There are two perspectives here.

Perspective one is: humanity is a bunch of units who compete with each other over time, money, resources, et alia. Units who have power over AIs are more capable of enslaving units who don’t. If the units with AI powers are peaceful they can leave the rest to live without AIs. Or maybe units with AI would rather take all resources for themselves and leave nothing to the rest. Whatever the case, it seems likely that a society whose imaginary7 is based on competition will engage in some kind of violent resolution for such power imbalance.

Perspective two is: humanity is a bunch of units who cooperate with each other to maximize wellness for everyone, without keeping ledgers as to who did what. No ledgers is the essence of lack of transactions. Maybe they can all coordinate to enable AIs to build whatever all units want without zero-sum systems and power over others.

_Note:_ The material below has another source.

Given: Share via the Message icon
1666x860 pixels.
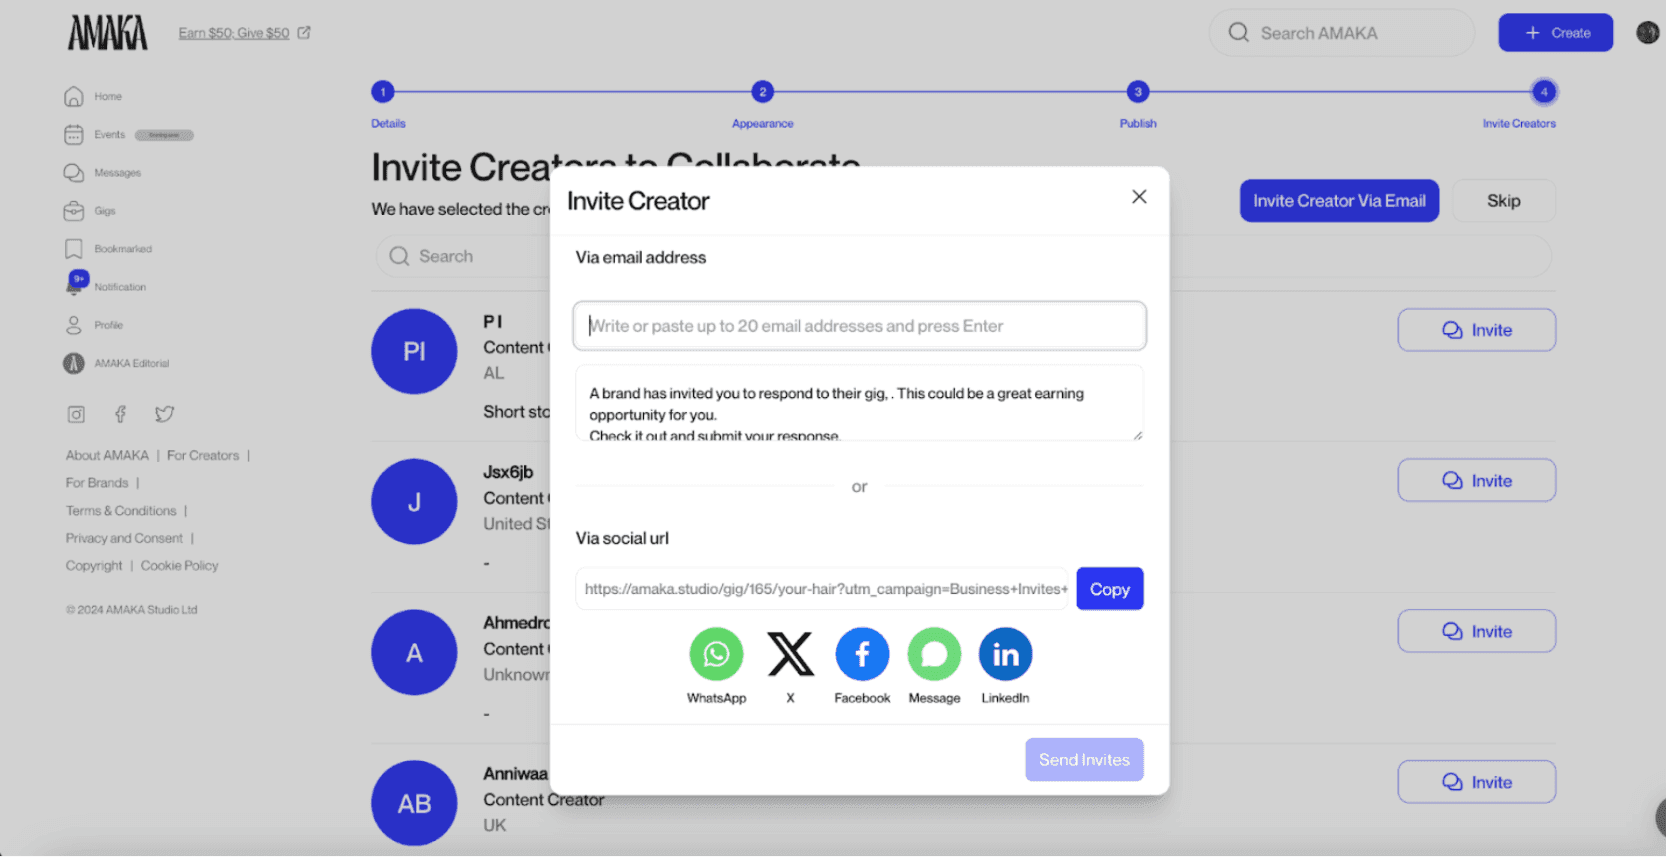Looking at the screenshot, I should [934, 655].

We are definitely—currently—seeing the world through the first perspective. It seems to me that unless we consciously decide to change to the second kind, we’re highly likely to fight with each other. I’m pretty sure we can change. How can we change? That I will not reveal. Everybody can8 figure it out for themselves. I’m not implying there is a different subjective response for each person. There is one specific solution in my mind that we can all arrive at. I just don’t want to give it away. But I can give away a hint.

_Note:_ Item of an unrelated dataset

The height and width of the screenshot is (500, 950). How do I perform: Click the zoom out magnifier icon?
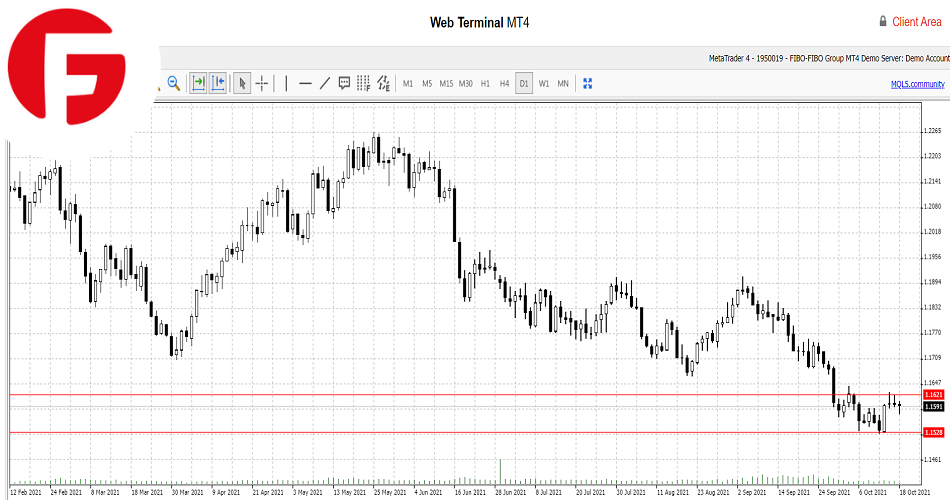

  1. In his text Economic Possibilities for our Grandchildren

  2. Living in humanity’s most work-intensive era can be a controversial statement. Before dismissing it let’s consider that a lot of people work today because they want to and not because they have to. The number of people who engage in such a pursuit of achievement, I feel, is more than ever. 

  3. There is another term: trickle-down economics, popularised more recently, it refers to policies favouring the wealthy bracket of the population with the hope that their wealth will trickle down to the less wealthy. 

  4. Silly ideas can be very powerful. It used to be very silly to want a computer in your house. To want it in your pocket wasn’t even silly, though, because it was simply unimaginable. 

  5. I’ve written more about the open source movement and what impact it can have across society in Open source movement as societal theory 

  6. Mark Fisher mentions this quotation in his book Capitalist Realism, which he attributes to both Fredric Jameson and Slavoj Žižek. Interestingly, Mark Fisher hanged himself as a result of his struggling with depression. He said: “the pandemic of mental anguish that afflicts our time cannot be properly understood, or healed, if viewed as a private problem suffered by damaged individuals”. Extreme productivity and efficiency, as part of capitalism, not only can lead to destruction through (possibly inevitable) highy advanced/powerful technology but also through the absense of space for doing otherwise (ie. doing inefficient actions) which leads to depression (exhaustion). 

  7. An imaginary of a society is a set of core, underlying values and beliefs which constitute its foundation. They define how people perceive what’s worth doing and what matters in the society. Wikipedia says an imaginary is “the set of values, institutions, laws, and symbols through which people imagine their social whole”. 

  8. Can, here, refers to ability, not possibility.